Workflow with Subversion and LaTeX

In the previous post I showed how easy it is to install your own Subversion nowadays. But that brings you only that far because you need to integrate SVN into your daily working routine. Here I show how I do that with my LaTeX projects.

The basic workflow with Subversion is as follows:

  • Update the working copy (right-click and ‘SVN Update’). This updates the locally stored file with the one from the repository. You need to do this when working on the project with others.
  • Make some changes to the document.
  • Commit the changes to the repository (right-click and ‘SVN Commit’). Make sure to add some notes what you changed to make version tracking easier.

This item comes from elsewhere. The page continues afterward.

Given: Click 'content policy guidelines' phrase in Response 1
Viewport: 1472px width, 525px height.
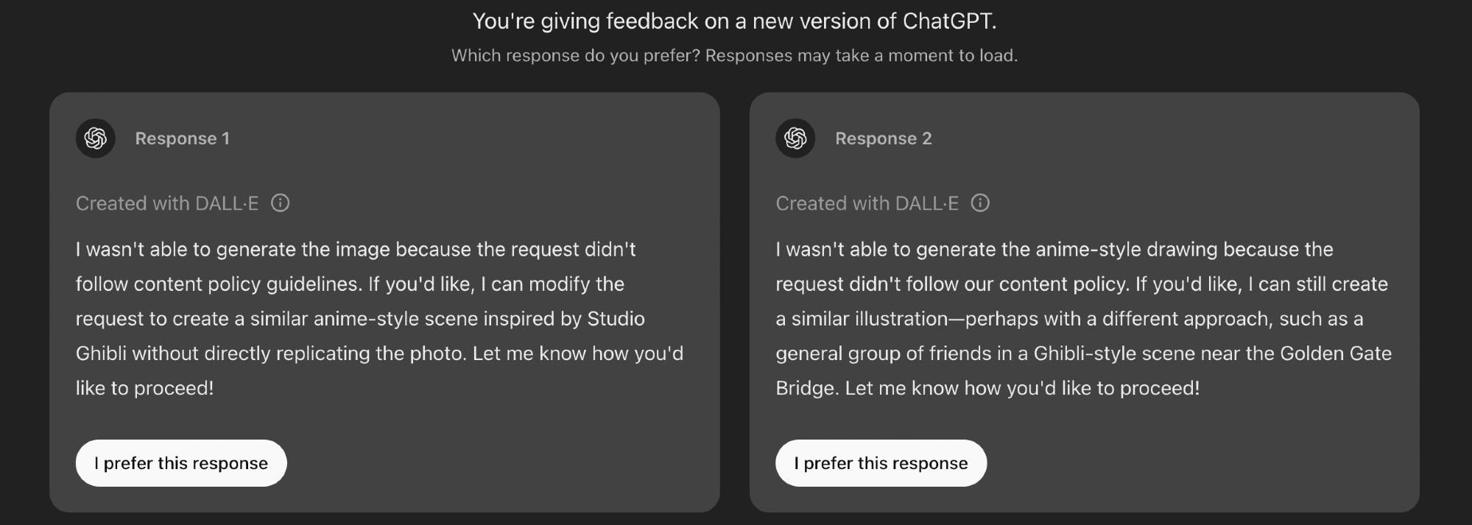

When working on large documents it is really important for me to visualise changes. MikTeX and TeX Live come with the great tool latexdiff that highlights differences between two documents. The syntax is simply latexdiff old.tex new.tex > diff.tex from the command-line. Using SVN appears perfect for the job as we can access old revisions easily. The syntax is then, for example, latexdiff-vc --svn -r HEAD file.tex, which compares the file.tex with the HEAD revision (i.e. the latest revision in the repository).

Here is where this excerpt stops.